For me, art starts on masonite boards. What’s masonite? Why don’t I use stretched canvas? I learned to paint on canvas. Throughout my experiences as an artist, nothing had greater possibility than a freshly gesso’d canvas… until three years ago.
If you’ve reviewed my work (and you should) you may notice that I have a very heavy hand with my brush. A peer of mine suggested that masonite might be better up to the challenge of supporting my technique. Masonite, also called hardboard or fiberboard, was invented in 1924 in Mississippi by William Mason, who decided that blasting wood chips into a fibrous pulp and pressing it into panels was an inexpensive way to create siding, doors and canoes.
I gave it a whirl, but it felt all wrong! The spring and give of the canvas was gone. I couldn’t grip the frame. I went back to canvas almost instantly, but with it came the familiar problems: warping and sagging that lead to tears and dings during shipping, mold and salt from the Charleston air. These problems don’t exist with masonite.
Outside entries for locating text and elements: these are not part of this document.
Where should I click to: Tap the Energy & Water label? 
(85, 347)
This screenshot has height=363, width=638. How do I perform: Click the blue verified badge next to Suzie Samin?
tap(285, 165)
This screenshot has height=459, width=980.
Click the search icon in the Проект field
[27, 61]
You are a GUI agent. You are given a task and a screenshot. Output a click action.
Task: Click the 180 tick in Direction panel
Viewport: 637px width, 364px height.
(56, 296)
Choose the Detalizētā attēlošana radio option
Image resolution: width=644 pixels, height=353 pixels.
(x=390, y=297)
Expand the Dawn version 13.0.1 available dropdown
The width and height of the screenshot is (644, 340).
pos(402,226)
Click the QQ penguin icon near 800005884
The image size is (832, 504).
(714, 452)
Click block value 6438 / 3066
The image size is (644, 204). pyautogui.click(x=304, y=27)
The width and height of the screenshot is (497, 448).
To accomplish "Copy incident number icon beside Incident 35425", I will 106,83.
And as much as I hated to admit it, it was easier for me (and my clients) to find inexpensive frames to fit more standardized sizes than my custom canvases. It only seemed fair to you guys to create a more durable product that was also easier on the wallet.
It’s been a bit of a transition, but I think I’ve made a smooth move to a smoother canvas. Fellow artists, art buyers, what painting surface do you prefer?